Otte-Kinast ist Vorstoß zu wenig

Niedersachsens Landwirtschaftsministerin Barbara Otte-Kinast (CDU) geht der Vorstoß des Bundeslandwirtschaftsministers nicht schnell genug. "Die Landwirte müssen wissen: Können, dürfen wir jetzt umbauen, wer bezahlt es uns?", sagte Otte-Kinast dem NDR Niedersachsen. "Viele wollen bis zum Sommer warten, viele warten noch bis Weihnachten und dann steigen sie aus der Tierhaltung aus."

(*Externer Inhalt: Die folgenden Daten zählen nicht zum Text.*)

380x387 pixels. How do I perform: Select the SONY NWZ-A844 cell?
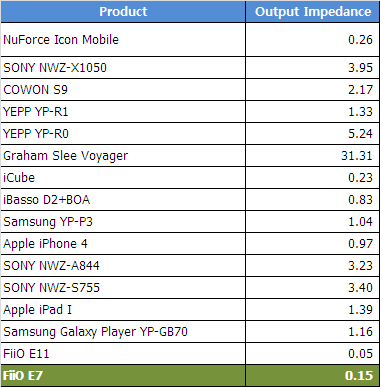click(x=123, y=266)
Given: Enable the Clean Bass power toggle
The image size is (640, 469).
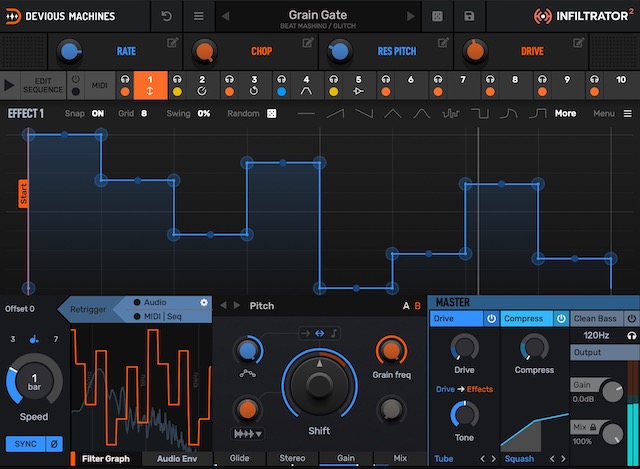Looking at the screenshot, I should (631, 319).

Stephan Weil fordert langfristige Hilfen

Niedersachsens Ministerpräsident Stephan Weil (SPD) begrüßte die Pläne des Bundesagrarministers am Dienstag. Mehr Tierwohl sei dringend notwendig, koste aber auch mehr Geld, so Weil. Er forderte, dass sich Bund und Handel über 2026 hinaus dazu verpflichten, zusätzliche finanzielle Mittel bereitzustellen, um höhere Qualitätsvorgaben einhaltbar zu machen. "Es ist nur gerecht und überfällig, dass landwirtschaftliche Betriebe für mehr Leistung und mehr Platz zugunsten von mehr Tierwohl auch finanzielle Unterstützung bekommen. Anders lassen sich die notwendigen Investitionen nicht bezahlen", sagte Weil dem NDR Niedersachsen.